Some roommates click, while some just coexist. There is no “right” roommate relationship. But remember that your roommate is just one person you’ll meet in college. Get to know the other people on your floor, in your classes, and in your extracurriculars. While it’s nice to do things together, it’s also fine to have space, too.

Keep in mind in the lead up to your arrival on campus and during the first few weeks of living together that social media profiles are just one side to your new roommate or suitemates. When you’ve seen all their stories and follow their friends, you may have an idea of who your roomie is, but remember: You’re still strangers, and have plenty of time for your connection to authentically grow.

Set some house rules

Come up with a wish list of things that are important to each of you. The appealing thing about going off to college is the independence you'll have. However, you still need to respect the fact that you're sharing a living space with someone else, so you might as well get all of those awkward conversations out of the way from the get go. Having a chat that at least covers the basics—like designating quiet time for studying, taking turns with tidying up, rules about snack or supply sharing, and how to handle visitors—can make for a smoother transition.

On that note, it can also be helpful to speak with your resident assistant (RA) or a member of the college life staff if you’re having a hard time or dealing with some anxiety about sharing a room. Remember: They’ve seen a lot, and are trained to help deal with situations that may arise.

Get honest

Everyone has quirks and habits, so be up front about yours. Whether you snore, have a peanut allergy, or play guitar, let your roommate know about anything that has the potential to affect them in some way. Then ask that they do the same. At least if you're up front about your habits and quirks they won't come as a shock later on.

It can also be helpful to talk through schedules and expectations. For example, maybe you text each other if one of you isn’t planning on sleeping in the room one evening. Maybe your suitemates have a shared shopping list and a calendar of who’s responsible for a paper towel run. Setting expectations can help make for a seamless co-living experience.

Pick your battles

There will come a time when you'll feel annoyed at something your roommate does, and no doubt, you'll get on their nerves as well. It's important that you recognize which things are worth letting go, and which ones are conversation-worthy. For instance, if dirty socks are left in the middle of the floor, it's probably not a big deal (unless they're still there days later).

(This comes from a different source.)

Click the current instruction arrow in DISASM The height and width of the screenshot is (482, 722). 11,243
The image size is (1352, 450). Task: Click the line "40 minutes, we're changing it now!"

On the other hand, if your roommate invites friends to come hang out all night during your planned study time, you might want to ask for advanced notice in the future. The key to having this conversation is to not be confrontational. It's important to work out a solution together. If roles are reversed and your roomie is asking something of you, try not to get defensive. Do your best to meet halfway. If you’re nervous about the conversation, talk with your RA. They might be able to help or mediate a conversation if things feel tense.

Know your options

If issues do become serious and you're not getting along at all, or you're worried about your roommate's health, know that you can reach out to the RA for advice or guidance. In serious situations, it's possible to request a roommate swap. Hopefully it won't come to that, but rest assured that you're not expected to stay in a living situation that is potentially harmful to you in some way.

By making an effort to start off on great terms, you can make the transition from roommate to friend in no time. Also: Keep track of what worked and what didn’t work with your roommate or suitemates during your first year of college. Sometimes, you can choose your suitemates or roommates for your second-year and beyond. You also may have more options of living situations, including off campus or in special-interest housing.